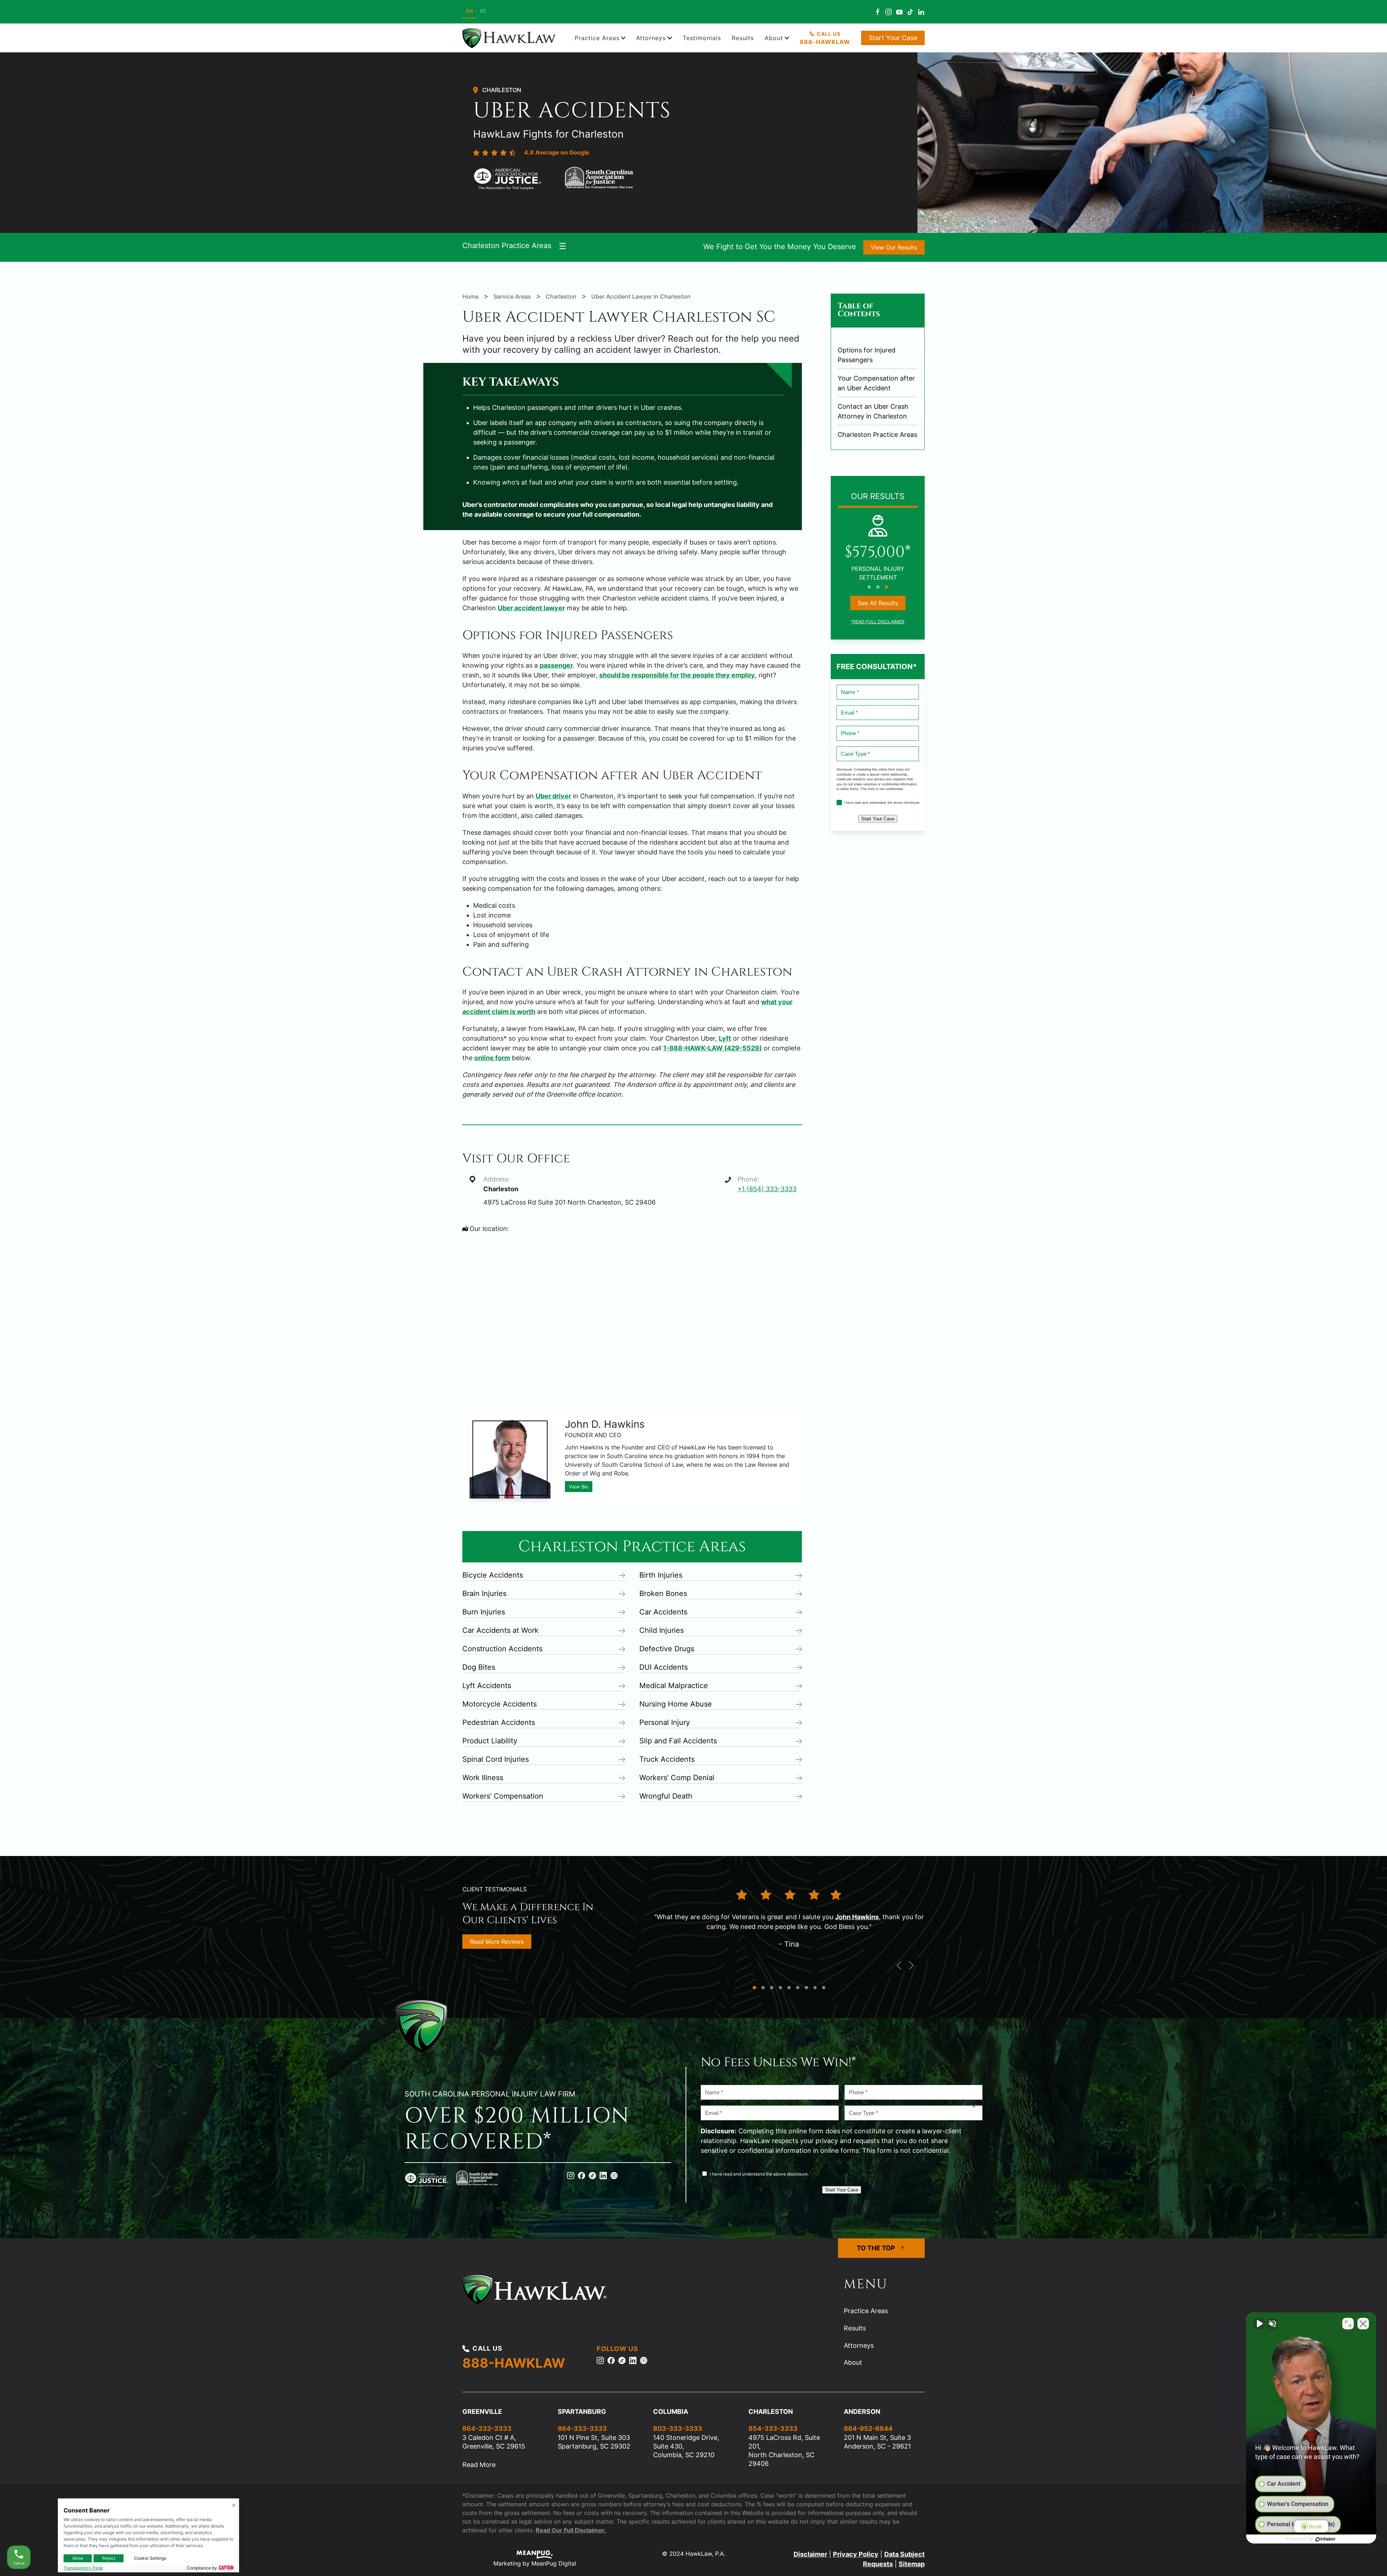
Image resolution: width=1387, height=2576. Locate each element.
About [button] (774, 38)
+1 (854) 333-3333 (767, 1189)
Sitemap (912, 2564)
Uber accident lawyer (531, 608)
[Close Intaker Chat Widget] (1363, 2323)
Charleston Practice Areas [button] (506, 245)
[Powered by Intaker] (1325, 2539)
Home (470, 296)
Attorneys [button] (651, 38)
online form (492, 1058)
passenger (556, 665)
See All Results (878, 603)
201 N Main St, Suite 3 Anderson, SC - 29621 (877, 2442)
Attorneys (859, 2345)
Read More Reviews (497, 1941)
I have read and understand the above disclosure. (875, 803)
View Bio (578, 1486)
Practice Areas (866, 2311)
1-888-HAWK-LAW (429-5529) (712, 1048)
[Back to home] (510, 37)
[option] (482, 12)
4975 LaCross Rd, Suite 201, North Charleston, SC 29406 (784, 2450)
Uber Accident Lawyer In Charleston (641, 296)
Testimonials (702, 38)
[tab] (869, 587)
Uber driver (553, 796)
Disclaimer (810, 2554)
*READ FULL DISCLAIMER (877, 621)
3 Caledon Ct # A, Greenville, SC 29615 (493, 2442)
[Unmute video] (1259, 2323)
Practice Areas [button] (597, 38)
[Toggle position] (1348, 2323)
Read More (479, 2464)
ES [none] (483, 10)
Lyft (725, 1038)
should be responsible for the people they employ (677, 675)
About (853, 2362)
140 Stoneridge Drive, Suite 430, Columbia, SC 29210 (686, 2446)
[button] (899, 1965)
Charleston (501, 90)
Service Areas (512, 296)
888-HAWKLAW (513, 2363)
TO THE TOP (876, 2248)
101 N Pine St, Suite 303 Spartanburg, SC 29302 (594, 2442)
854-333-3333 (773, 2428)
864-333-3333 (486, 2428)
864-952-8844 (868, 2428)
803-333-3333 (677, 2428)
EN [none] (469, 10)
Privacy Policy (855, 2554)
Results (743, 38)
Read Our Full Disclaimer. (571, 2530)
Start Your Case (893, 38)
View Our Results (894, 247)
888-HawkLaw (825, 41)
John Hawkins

### Task brief:
A word-for-word copy of the lines above from the one with "About [button] (774, 38)" through the one with "Read More Reviews (497, 1941)", inclusive, is the only output wanted.

### Written response:
About [button] (774, 38)
+1 (854) 333-3333 (767, 1189)
Sitemap (912, 2564)
Uber accident lawyer (531, 608)
[Close Intaker Chat Widget] (1363, 2323)
Charleston Practice Areas [button] (506, 245)
[Powered by Intaker] (1325, 2539)
Home (470, 296)
Attorneys [button] (651, 38)
online form (492, 1058)
passenger (556, 665)
See All Results (878, 603)
201 N Main St, Suite 3 Anderson, SC - 29621 (877, 2442)
Attorneys (859, 2345)
Read More Reviews (497, 1941)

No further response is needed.